I lingered in silence to watch him without him noticing me. I loved doing that. He was simply himself in those moments. Parts of himself that he usually kept hidden became visible. Once again, I was entranced by his delicate yet fierce looks. His pure, white skin, the sharp line of his eyebrows, his sculpted cheekbones and wild eyes. His careless gestures, those lips that dispensed bites and stinging smiles to whoever dared to come near.

He turned the page, and I wondered where such a masterpiece could have come from.

I came closer, trying not to distract him. I circled the table, and took advantage of there being no one else there to lean over and plant a kiss on his cheek.

Without warning.

When I straightened up, I saw he had frozen, his eyes startled.

He blinked and turned his face to me, surprised.

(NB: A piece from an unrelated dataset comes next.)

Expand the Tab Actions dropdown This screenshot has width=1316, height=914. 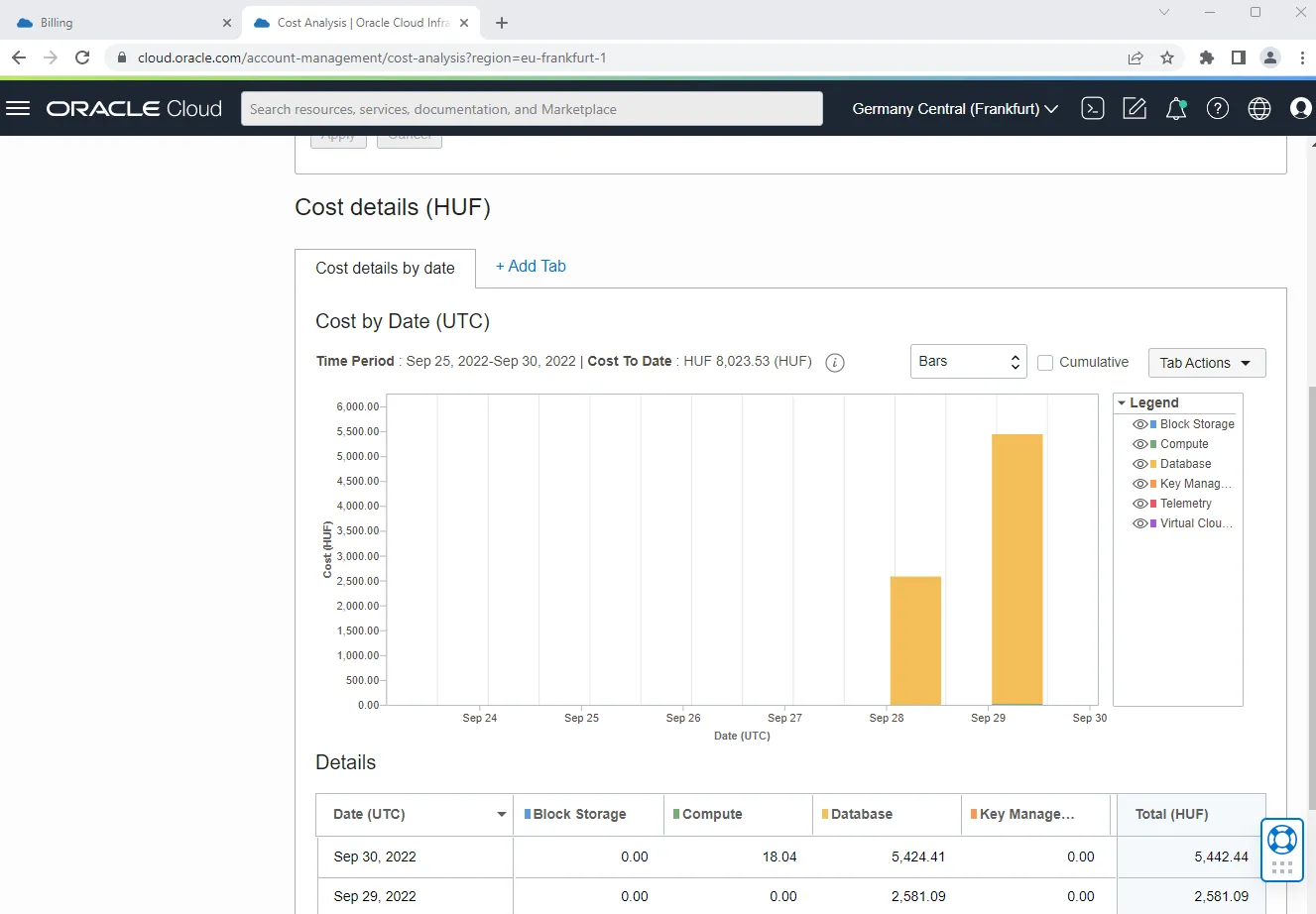[1206, 363]
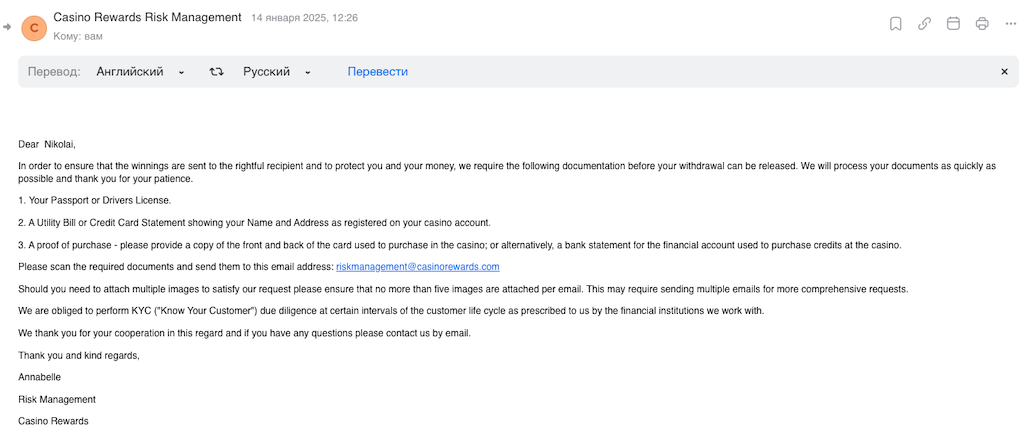Click the "Перевод:" label in the translation bar
This screenshot has height=448, width=1027.
(54, 72)
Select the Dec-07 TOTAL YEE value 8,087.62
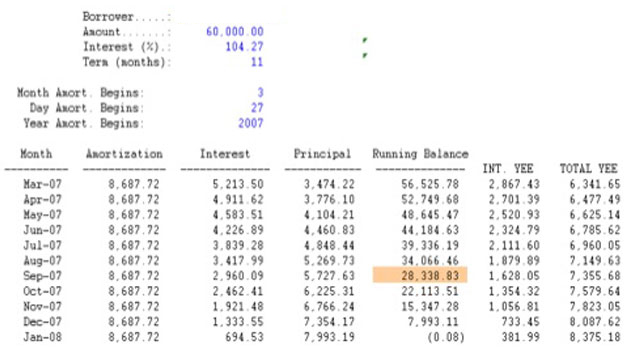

‘Good morning,’ I whispered tenderly. I gave him my sweetest, brightest smile, then picked up the coffee jug and moved towards the cabinet.

I felt his gaze still burning me.

‘Would you like more coffee?’ I asked.

Rigel stared at me for a moment, then nodded. I noticed his eyes looked more alert.

I moved back towards him and filled his cup. His eyes slid up my body to my face.

‘Here,’ I said softly.

I turned around, and his gaze fell on the silky reflection of my nightshirt.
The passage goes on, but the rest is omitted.